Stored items
════════
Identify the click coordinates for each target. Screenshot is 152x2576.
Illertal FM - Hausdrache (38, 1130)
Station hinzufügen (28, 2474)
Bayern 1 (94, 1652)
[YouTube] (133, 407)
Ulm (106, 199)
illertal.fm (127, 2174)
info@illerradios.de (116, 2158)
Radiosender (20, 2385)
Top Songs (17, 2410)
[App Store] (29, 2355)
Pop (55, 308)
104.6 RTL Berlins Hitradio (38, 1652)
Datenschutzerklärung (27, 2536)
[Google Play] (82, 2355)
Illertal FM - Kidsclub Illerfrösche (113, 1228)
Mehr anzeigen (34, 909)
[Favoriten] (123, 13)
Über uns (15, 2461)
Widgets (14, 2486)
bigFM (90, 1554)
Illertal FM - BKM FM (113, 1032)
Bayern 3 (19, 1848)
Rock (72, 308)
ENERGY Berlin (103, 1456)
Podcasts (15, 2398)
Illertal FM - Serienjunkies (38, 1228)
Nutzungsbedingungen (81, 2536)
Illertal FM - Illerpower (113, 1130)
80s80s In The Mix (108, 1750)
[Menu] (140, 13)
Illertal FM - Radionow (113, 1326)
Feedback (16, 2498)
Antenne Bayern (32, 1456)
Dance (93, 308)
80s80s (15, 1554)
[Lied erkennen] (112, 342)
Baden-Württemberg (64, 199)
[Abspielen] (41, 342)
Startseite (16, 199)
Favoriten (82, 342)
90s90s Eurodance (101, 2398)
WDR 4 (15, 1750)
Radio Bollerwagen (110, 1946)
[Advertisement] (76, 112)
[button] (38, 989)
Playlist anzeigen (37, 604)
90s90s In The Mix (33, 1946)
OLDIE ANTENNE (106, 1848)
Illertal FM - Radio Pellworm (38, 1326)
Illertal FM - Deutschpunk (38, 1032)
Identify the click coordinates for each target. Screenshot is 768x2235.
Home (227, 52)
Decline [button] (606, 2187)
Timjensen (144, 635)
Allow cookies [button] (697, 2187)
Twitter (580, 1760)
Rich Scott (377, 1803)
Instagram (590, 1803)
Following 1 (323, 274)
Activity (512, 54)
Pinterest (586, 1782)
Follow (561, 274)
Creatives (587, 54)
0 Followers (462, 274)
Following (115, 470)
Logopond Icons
════════
EXERCISE PROMPT: Please restate every line of the records exactly.

RESULT FOR THIS EXERCISE:
Identify the click coordinates for each target. Screenshot is 152x2576.
Illertal FM - Hausdrache (38, 1130)
Station hinzufügen (28, 2474)
Bayern 1 (94, 1652)
[YouTube] (133, 407)
Ulm (106, 199)
illertal.fm (127, 2174)
info@illerradios.de (116, 2158)
Radiosender (20, 2385)
Top Songs (17, 2410)
[App Store] (29, 2355)
Pop (55, 308)
104.6 RTL Berlins Hitradio (38, 1652)
Datenschutzerklärung (27, 2536)
[Google Play] (82, 2355)
Illertal FM - Kidsclub Illerfrösche (113, 1228)
Mehr anzeigen (34, 909)
[Favoriten] (123, 13)
Über uns (15, 2461)
Widgets (14, 2486)
bigFM (90, 1554)
Illertal FM - BKM FM (113, 1032)
Bayern 3 (19, 1848)
Rock (72, 308)
ENERGY Berlin (103, 1456)
Podcasts (15, 2398)
Illertal FM - Serienjunkies (38, 1228)
Nutzungsbedingungen (81, 2536)
Illertal FM - Illerpower (113, 1130)
80s80s In The Mix (108, 1750)
[Menu] (140, 13)
Illertal FM - Radionow (113, 1326)
Feedback (16, 2498)
Antenne Bayern (32, 1456)
Dance (93, 308)
80s80s (15, 1554)
[Lied erkennen] (112, 342)
Baden-Württemberg (64, 199)
[Abspielen] (41, 342)
Startseite (16, 199)
Favoriten (82, 342)
90s90s Eurodance (101, 2398)
WDR 4 (15, 1750)
Radio Bollerwagen (110, 1946)
[Advertisement] (76, 112)
[button] (38, 989)
Playlist anzeigen (37, 604)
90s90s In The Mix (33, 1946)
OLDIE ANTENNE (106, 1848)
Illertal FM - Radio Pellworm (38, 1326)
Illertal FM - Deutschpunk (38, 1032)
Identify the click coordinates for each target. Screenshot is 768x2235.
Home (227, 52)
Decline [button] (606, 2187)
Timjensen (144, 635)
Allow cookies [button] (697, 2187)
Twitter (580, 1760)
Rich Scott (377, 1803)
Instagram (590, 1803)
Following 1 (323, 274)
Activity (512, 54)
Pinterest (586, 1782)
Follow (561, 274)
Creatives (587, 54)
0 Followers (462, 274)
Following (115, 470)
Logopond Icons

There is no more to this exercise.